Aareböötlen ist eine genuin bernerische Tätigkeit. Man sieht die Kleinstadtmatrosen an heissen Wochenenden im Bahnhof, sie warten am Treffpunkt, in Flipflops und mit blauen Ikea-Taschen, dem perfekten Transportmittel für Gummiboote. Profis haben Fässer dabei oder wasserdichte Säcke, damit das Grillgut trocken bleibt. Ich hatte mir einen Anker auf den Unterarm gemalt, immerhin. Im Thuner Schwäbis wird aufgepumpt, mit dem Kompressor kostets 4 Franken, die Freizeit-People reissen sich fast die Schläuche aus der Hand.

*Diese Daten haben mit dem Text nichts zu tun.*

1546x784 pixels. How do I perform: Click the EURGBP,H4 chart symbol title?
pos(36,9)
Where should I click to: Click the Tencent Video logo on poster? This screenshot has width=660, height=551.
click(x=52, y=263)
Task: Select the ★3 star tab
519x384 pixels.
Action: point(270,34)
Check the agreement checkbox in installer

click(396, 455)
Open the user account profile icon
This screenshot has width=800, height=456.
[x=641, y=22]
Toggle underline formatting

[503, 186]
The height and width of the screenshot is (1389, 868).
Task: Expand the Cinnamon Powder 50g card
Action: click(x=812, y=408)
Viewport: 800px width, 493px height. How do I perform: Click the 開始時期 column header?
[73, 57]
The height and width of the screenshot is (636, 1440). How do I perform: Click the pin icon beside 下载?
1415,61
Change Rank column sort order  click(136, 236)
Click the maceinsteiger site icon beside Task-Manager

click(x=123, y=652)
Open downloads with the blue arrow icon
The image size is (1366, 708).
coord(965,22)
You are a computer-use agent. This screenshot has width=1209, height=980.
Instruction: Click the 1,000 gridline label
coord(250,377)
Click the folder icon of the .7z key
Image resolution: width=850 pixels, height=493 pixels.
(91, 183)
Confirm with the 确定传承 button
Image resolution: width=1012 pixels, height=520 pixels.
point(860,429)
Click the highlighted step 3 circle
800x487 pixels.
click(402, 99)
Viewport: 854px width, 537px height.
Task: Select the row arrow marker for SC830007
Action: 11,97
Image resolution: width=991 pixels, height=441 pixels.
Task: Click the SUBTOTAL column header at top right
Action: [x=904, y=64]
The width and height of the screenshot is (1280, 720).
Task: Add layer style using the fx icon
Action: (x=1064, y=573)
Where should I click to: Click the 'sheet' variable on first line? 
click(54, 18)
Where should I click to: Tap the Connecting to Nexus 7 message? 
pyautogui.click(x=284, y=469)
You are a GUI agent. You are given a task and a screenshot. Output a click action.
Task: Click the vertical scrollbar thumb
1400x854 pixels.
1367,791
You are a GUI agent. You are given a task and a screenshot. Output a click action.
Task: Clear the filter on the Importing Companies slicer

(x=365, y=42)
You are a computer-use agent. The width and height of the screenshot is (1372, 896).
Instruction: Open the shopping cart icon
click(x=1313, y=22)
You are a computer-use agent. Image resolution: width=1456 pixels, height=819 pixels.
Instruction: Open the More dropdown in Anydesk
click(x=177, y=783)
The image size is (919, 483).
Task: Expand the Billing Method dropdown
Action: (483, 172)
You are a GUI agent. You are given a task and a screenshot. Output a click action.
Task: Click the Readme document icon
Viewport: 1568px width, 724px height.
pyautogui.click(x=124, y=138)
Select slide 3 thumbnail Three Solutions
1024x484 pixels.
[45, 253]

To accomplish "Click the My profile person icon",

Schliesslich, endlich, treiben wir auf dem Wasser. So kalt, dass man nur reingeht, wenn man dringend muss. Kurz bevor es brenzlig wird, wechseln wir Steuermann – ein erfahrener Kapitän entert unsere wackelige Barke, ich verziehe mich kleinlaut auf ein stabileres Boot. Nichts gegen die MS Interdiscount, aber die Uttigen-Schwelle könnte ihren Untergang bedeuten, denke ich still bei mir, und dann erst das Widerwasser! Aber es geht alles gut, unsere furchtlose Flottille rudert unversehrt in stillere Wasser über. Jetzt ist es Zeit für ein Bier. Die Bäume am Rand schimmern silbrig, von weit her rauscht die Autobahn, ab und zu reiten wir über wilde Wellen.

Nur ein Stück billiges Plastik, die Natur – und wir. Und etwa hundert andere.